Re: InLanguage properties? [Was Re: Encode-InCharset-0.01 Released]

From: David Starner (starner@okstate.edu)
Date: Fri May 03 2002 - 07:17:55 EDT


On Fri, May 03, 2002 at 05:52:37PM +0900, Dan Kogai wrote:
> To overcome this shortage Unicode does have character properties and
> you can get which I<script> it belongs to using that. But unfortunately
> that was not the case for the origins of character repertoire (so I made
> one (Encode-InCharset) because I needed it). Neither is the case for
> Languages.

This seems to be one of those ideographic/alphabetic splits. The
identity of alphabetic characters even across languages is more or less
clear; even without Unicode, I would percieve Latin-* as merely being
subsets of some larger character set. There's no reason why German users
use Latin-1 rather than Latin-2, or -3, or -4; it's just a matter of who
they trade with most.
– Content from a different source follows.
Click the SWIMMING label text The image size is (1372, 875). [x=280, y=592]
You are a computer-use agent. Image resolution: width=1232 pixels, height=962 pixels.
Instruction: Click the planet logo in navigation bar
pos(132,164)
Since you can write many languages in several of
the ISO 8859 series, and write several languages in each 8859 charset,
language is something users of the Latin script never strongly
associated with charset. ISO-2022-like things just don't express this
well. OTOH, from listening to Japanese users, I get the impression that
ISO-2022 fits their view of characters - GB2312 is totally seperate from
JIS X0218 and two characters in different charsets are inherently
different. Whence comes a lot of the Unicode flaming.

-- 
David Starner - starner@okstate.edu
"It's not a habit; it's cool; I feel alive. 
If you don't have it you're on the other side."